Copy out each line in the listing below that contains the word "button".

▸ Exercise input:

* * *

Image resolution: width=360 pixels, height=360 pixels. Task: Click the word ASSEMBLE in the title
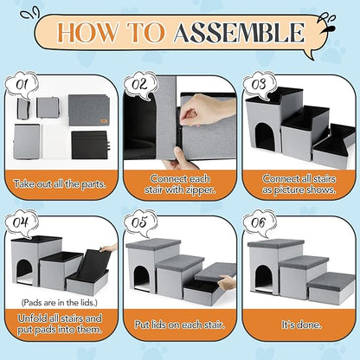pos(239,33)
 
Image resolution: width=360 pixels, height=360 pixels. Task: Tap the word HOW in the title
pos(88,32)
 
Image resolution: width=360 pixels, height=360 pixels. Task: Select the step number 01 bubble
pos(22,85)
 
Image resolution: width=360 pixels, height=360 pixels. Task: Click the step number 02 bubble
pos(140,85)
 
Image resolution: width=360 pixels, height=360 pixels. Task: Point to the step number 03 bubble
pos(259,85)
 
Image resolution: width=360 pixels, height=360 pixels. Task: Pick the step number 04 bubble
pos(22,222)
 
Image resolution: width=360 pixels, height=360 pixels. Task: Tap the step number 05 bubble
pos(140,222)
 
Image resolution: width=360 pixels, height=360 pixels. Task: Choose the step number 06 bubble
pos(259,222)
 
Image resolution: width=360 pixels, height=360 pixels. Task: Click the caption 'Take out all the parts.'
pos(60,184)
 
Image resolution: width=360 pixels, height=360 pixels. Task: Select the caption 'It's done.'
pos(301,325)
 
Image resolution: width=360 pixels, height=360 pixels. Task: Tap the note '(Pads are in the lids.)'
pos(59,303)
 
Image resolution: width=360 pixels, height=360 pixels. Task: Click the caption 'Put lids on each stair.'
pos(180,325)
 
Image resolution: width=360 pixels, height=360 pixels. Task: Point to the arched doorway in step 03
pos(265,136)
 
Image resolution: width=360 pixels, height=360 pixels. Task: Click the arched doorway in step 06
pos(264,279)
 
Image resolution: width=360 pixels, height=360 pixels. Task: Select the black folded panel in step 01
pos(89,145)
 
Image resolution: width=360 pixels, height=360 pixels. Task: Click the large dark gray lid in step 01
pos(89,110)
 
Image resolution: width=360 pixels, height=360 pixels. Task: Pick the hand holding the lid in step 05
pos(228,282)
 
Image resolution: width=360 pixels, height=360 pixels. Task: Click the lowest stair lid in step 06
pos(331,280)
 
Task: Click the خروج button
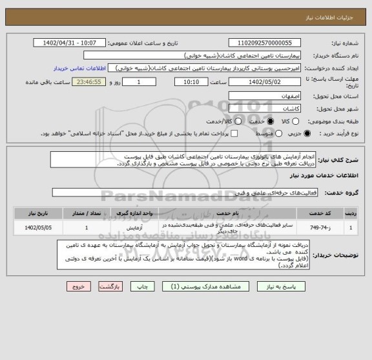[x=76, y=285]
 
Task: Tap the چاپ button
[x=139, y=285]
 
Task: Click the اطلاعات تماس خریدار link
[x=90, y=67]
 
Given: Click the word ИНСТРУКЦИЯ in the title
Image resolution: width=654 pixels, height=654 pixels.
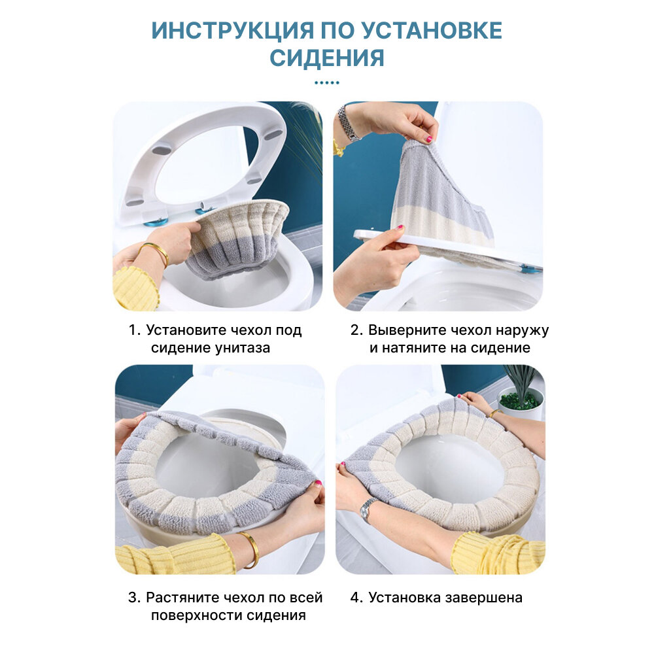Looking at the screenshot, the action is coord(232,31).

* * *

▸ Response to this task:
Task: Click the خروج button
Task: Tap the چاپ button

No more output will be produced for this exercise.